Personal injury has been dealt plenty of blows over the last decade or so. Its reputation has been tarnished by the widely perpetuated idea of the ‘compensation culture’ which vilifies claimants are fraudulent and legal professionals as “ambulance chasers”. And yet, for all the outcry about the compensation Claim’s management companies who tarnish the reputation of honest legal professionals have left almost entirely unregulated ’til recently. With news of the Government’s plans to raise the threshold of the small claims court, a lot of legal professionals in the personal injury sector will be under threat. It seems timely then to remember why we enshrine a claimant’s right to compensation in law. Why is personal injury law of value in society?

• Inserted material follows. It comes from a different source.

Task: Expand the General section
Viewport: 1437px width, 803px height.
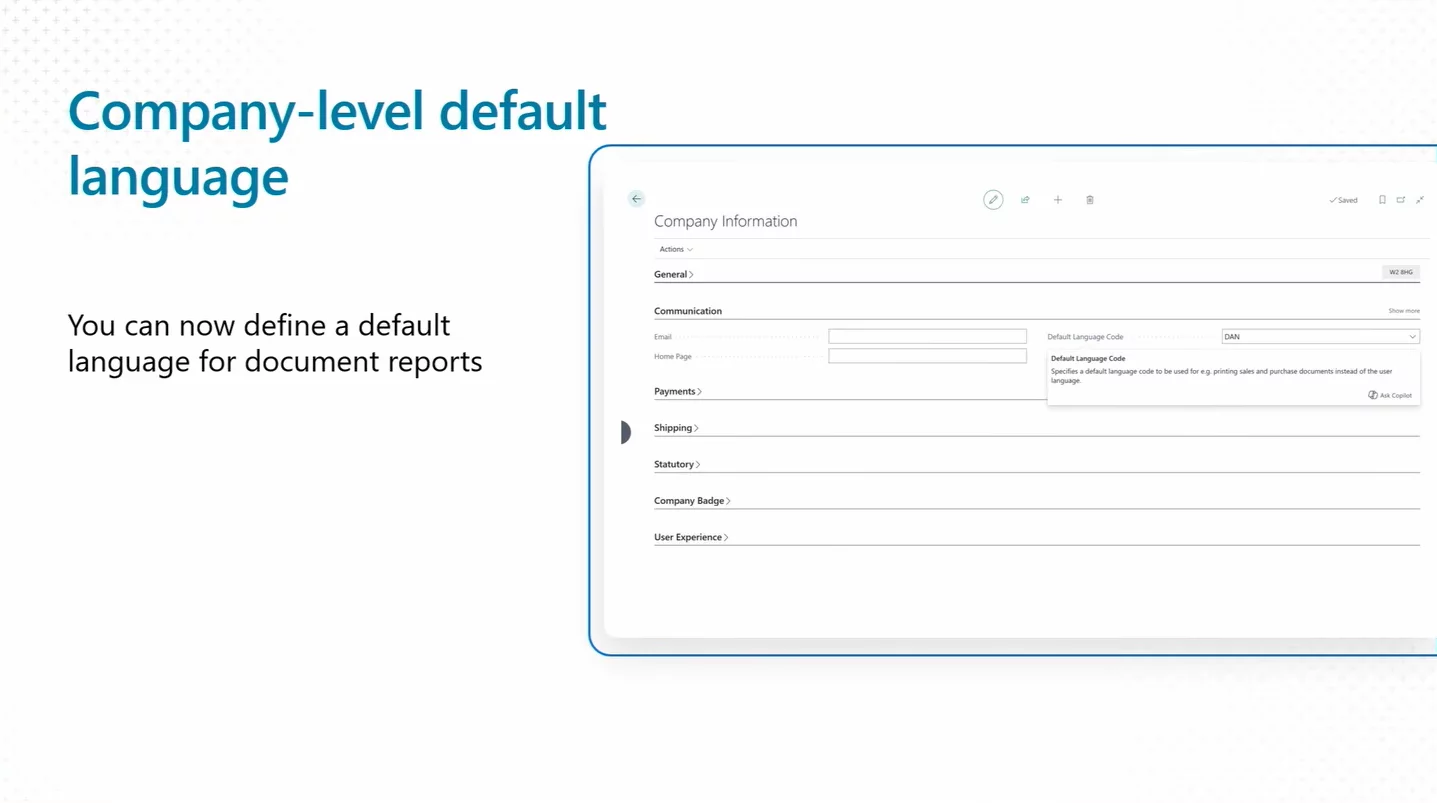Action: click(673, 274)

The background and origins

The basis for a personal injury claim is law which can be classified as tort law. Tort is there to protect us from harming each other when we’re in a privileged position. So, for example, a local council has a duty to maintain pavements properly in part because neglecting to do this could result in a local citizen falling over and injuring themselves. Tort distinguishes between two general classes of duties: to not injure ‘full stop’ and to not injure negligently, recklessly, or intentionally. The majority of personal injury claimants injured at work will have a case against an employer because the employer has caused injury through negligence.

Personal injury law is set in place to protect us when we’re injured through no fault of our own and its real life benefits can have a huge impact on a person’s life. Many people who suffer personal injury have to take time off work and some can’t work for the rest of their lives. They often all need care which can’t be provided by the NHS so costs and in many cases family members have to become carers which means another income is lost. Personal injury compensation ensures that those made vulnerable by personal injury are not left without any support or help. The law complies with a basic theory of a welfare state where we abide by the concept that we are all responsible for the most vulnerable members of society.

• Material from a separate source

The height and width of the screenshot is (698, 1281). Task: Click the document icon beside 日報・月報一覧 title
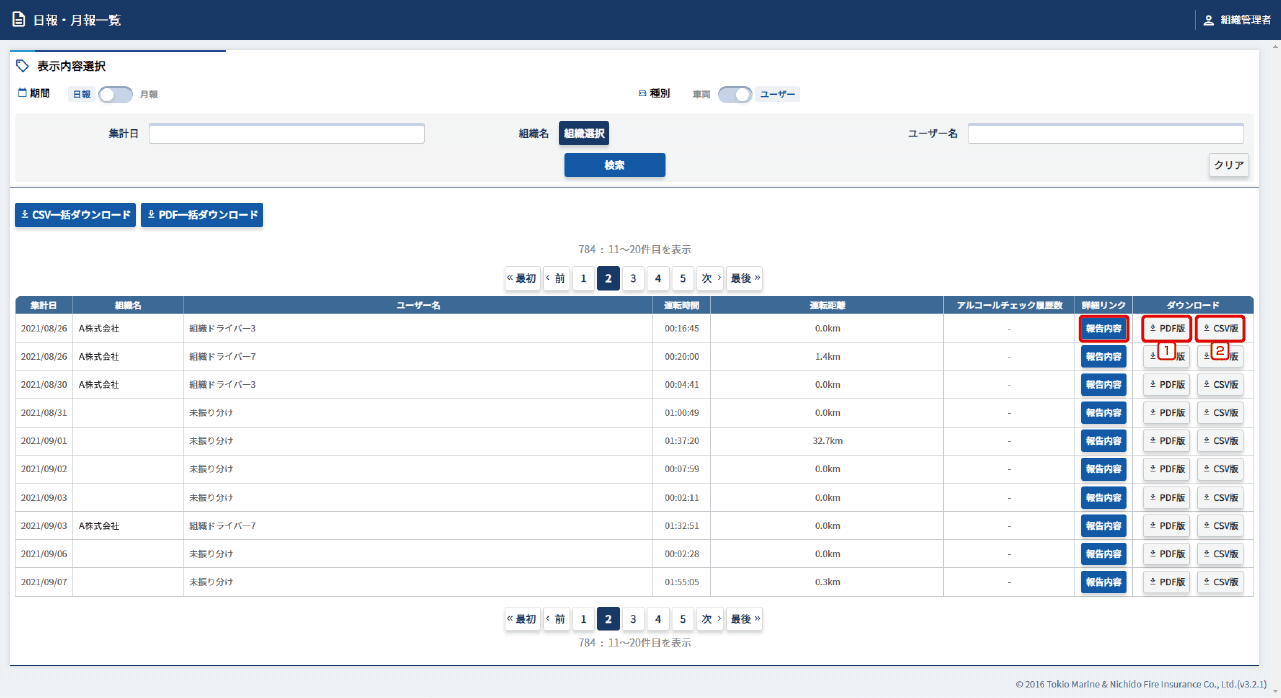(x=18, y=20)
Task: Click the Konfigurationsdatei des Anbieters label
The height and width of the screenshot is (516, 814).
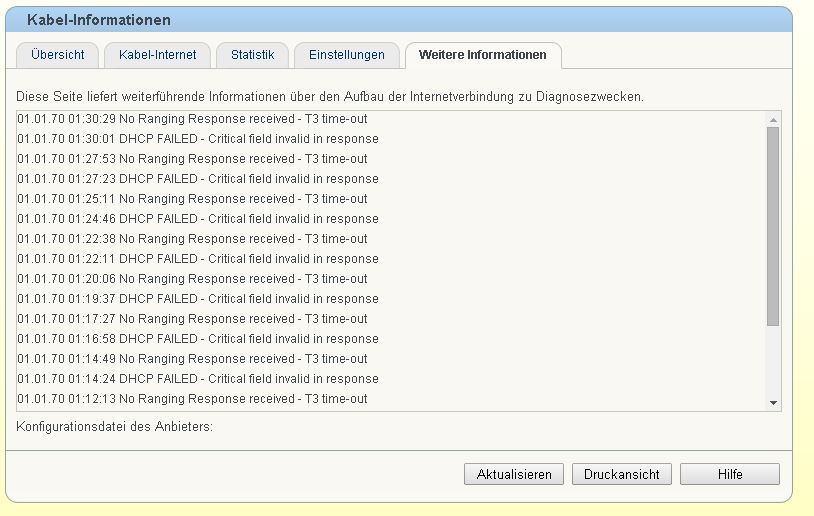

The introduction of ‘no win, no fee’

In 1999 the Access to Justice Act was published which came into force in April 2000. Previous to this individuals could make personal injury claims but they would have to meet legal fees incurred, or, if they couldn’t afford it the Government would pay the fees. Under ‘no win, no fee’ or the Conditional Fee Agreement as it’s official known fees are paid by the losing party; meaning in most circumstances the Claimant keeps all his compensation. The act was designed to encourage those who might be reluctant to come forward b because of their financial situation more willing to claim. Its original aim was to widen access to justice, but unfortunately it spawned a rise in CMCs who have arguably contributed to the negative reputation of the personal injury sector.

Remembering why personal injury claims exist in the first place is essential if we want to combat blights on the industry. The essence of personal injury is honourable and has the intention of helping those who have suffered.